Colin Smith

Personal information
- Full name: Colin Smith
- Date of birth: 30 November 1951 (age 74)
- Place of birth: Bishop Auckland, England
- Position: Defender

Youth career
- 1967–1969: Leeds United

Senior career*
- Years: Team / Apps / (Gls)
- 1969–1971: Leeds United / 0 / (0)
- Stockton
- Gateshead
- Bishop Auckland
- West Auckland Town
- Shildon
- 1985: Darlington / 2 / (0)
- Shildon

= Colin Smith (English footballer, born 1951) =

English footballer (born 1951)

Colin Smith (born 30 November 1951) is an English former footballer who played as a defender in the Football League for Darlington.

Smith was born in Bishop Auckland, County Durham, and attended Bishop Auckland Grammar School. He joined Leeds United as a 15-year-old, and became an apprentice professional in 1969, but did not progress to the first team. He chose not to continue a football career, instead training as a teacher. After qualifying, he worked in special education, and played non-league football for clubs including Stockton, Gateshead, Bishop Auckland, West Auckland Town and Shildon, as well as winning the 1976 FA Sunday Cup with Brandon United.

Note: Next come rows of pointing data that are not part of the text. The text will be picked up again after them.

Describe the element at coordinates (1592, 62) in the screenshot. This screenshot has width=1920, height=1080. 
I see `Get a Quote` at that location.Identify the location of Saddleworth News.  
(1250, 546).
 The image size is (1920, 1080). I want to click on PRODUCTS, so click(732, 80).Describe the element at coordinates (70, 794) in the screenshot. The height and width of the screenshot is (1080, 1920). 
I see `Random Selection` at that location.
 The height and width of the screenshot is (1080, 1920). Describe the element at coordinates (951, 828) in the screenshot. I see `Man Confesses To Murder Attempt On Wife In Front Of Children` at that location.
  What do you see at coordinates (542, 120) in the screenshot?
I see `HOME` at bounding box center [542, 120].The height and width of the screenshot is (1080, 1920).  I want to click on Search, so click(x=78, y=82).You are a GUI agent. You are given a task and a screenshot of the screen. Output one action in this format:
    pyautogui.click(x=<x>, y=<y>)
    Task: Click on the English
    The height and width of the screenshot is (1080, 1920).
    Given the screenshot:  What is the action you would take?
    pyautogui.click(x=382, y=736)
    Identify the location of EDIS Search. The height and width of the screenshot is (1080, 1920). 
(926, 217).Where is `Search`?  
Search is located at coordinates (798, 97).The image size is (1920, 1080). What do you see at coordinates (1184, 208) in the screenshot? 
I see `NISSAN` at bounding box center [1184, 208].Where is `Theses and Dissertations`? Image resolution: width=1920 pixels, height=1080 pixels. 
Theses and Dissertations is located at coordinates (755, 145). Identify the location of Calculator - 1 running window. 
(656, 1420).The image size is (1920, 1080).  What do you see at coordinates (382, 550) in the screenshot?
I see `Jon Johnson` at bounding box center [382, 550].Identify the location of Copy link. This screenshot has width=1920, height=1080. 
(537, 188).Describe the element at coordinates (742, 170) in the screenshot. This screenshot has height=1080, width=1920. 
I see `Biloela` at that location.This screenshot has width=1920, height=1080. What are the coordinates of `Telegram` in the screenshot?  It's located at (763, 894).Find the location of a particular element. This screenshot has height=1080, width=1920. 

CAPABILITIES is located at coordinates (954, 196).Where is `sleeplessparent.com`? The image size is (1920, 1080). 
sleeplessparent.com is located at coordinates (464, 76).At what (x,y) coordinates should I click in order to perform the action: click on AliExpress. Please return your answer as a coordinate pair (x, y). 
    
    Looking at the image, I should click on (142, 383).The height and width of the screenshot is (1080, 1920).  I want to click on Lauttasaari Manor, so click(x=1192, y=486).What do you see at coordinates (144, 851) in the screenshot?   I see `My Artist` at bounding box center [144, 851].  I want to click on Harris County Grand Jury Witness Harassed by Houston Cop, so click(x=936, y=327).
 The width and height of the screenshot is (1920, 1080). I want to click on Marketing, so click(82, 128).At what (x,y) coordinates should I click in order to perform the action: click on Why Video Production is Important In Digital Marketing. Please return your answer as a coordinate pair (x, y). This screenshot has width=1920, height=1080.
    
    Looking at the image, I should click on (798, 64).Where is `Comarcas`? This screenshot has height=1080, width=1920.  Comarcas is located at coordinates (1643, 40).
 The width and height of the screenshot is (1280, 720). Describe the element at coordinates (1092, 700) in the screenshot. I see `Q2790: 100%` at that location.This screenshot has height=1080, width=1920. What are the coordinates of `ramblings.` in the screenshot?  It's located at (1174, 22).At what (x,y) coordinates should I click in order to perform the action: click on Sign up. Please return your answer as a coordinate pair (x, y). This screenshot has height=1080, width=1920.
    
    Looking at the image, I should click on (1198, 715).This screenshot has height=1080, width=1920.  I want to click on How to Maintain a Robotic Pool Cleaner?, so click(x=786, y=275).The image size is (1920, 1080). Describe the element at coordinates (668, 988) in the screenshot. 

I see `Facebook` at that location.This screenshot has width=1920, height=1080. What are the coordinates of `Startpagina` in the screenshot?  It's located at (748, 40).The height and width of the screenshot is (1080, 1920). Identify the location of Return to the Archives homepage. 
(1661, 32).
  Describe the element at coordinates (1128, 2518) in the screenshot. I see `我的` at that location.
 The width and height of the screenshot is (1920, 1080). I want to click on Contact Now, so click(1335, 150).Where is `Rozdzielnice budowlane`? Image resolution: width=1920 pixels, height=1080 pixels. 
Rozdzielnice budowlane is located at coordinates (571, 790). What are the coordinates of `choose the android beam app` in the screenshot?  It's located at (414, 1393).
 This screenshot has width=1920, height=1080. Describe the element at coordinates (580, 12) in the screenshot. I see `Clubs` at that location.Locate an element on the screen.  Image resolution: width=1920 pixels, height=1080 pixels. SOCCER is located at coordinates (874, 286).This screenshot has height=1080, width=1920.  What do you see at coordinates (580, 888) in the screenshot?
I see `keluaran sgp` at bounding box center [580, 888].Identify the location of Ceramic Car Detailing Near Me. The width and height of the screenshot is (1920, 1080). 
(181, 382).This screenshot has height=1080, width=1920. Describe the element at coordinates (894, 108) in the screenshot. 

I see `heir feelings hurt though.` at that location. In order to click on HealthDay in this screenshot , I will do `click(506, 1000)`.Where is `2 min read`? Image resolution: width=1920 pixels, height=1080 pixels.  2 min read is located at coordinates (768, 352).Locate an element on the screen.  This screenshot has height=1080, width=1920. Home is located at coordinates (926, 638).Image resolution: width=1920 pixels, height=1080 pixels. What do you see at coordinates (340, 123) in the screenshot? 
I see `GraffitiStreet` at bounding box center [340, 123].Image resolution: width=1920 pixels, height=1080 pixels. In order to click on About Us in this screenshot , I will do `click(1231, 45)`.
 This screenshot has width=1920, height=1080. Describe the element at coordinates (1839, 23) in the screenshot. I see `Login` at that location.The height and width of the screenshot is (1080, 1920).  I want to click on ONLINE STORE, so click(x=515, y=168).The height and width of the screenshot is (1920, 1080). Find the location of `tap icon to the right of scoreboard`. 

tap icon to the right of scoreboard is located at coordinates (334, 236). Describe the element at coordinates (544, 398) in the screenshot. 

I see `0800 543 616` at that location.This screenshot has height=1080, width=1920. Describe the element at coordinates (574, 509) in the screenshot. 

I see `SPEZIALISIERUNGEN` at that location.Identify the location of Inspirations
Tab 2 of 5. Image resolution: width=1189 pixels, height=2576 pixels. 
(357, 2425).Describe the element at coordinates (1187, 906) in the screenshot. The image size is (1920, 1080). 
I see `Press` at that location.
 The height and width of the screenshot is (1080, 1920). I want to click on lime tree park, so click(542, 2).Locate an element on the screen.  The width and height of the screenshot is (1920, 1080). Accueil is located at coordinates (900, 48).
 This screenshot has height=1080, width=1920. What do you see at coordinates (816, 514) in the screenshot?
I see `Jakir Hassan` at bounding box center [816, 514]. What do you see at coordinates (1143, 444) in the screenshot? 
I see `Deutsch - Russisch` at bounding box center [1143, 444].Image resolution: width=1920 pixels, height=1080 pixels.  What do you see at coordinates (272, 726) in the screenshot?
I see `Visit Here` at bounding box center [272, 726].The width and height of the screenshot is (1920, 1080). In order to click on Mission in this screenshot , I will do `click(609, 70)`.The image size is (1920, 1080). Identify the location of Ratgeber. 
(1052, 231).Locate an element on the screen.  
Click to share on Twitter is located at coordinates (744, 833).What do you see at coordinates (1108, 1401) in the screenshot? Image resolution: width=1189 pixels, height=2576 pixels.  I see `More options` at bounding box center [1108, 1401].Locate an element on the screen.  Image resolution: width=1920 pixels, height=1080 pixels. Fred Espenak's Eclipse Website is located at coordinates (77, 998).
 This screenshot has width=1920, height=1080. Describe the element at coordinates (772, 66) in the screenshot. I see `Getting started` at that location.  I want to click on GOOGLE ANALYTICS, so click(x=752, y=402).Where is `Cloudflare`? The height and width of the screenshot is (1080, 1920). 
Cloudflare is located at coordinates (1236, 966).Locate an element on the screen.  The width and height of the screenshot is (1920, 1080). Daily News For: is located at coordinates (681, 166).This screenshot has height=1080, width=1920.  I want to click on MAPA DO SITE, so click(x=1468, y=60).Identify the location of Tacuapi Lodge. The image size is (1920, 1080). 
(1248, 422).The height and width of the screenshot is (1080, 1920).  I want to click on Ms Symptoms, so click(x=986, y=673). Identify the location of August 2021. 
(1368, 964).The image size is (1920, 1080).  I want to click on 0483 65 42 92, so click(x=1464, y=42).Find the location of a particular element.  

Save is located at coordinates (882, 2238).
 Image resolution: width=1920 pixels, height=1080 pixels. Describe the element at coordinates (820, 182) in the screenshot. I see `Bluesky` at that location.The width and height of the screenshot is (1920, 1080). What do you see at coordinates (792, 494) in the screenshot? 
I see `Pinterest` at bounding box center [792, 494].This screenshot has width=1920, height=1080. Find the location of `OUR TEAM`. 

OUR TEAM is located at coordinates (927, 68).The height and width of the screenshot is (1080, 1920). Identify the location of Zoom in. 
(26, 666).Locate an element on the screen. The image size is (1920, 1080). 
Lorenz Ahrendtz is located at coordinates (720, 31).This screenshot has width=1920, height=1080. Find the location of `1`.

In the 1984–85 season, he made five appearances for Football League club Darlington. Three were in the Associate Members' Cup and two – a 2–1 win at home to Peterborough United and a defeat by the same score away to Northampton Town – were in the Fourth Division.

Smith's wife, Dela Smith, was made a Dame Commander of the Order of the British Empire (DBE) in 2001 for services to education for children with special educational needs.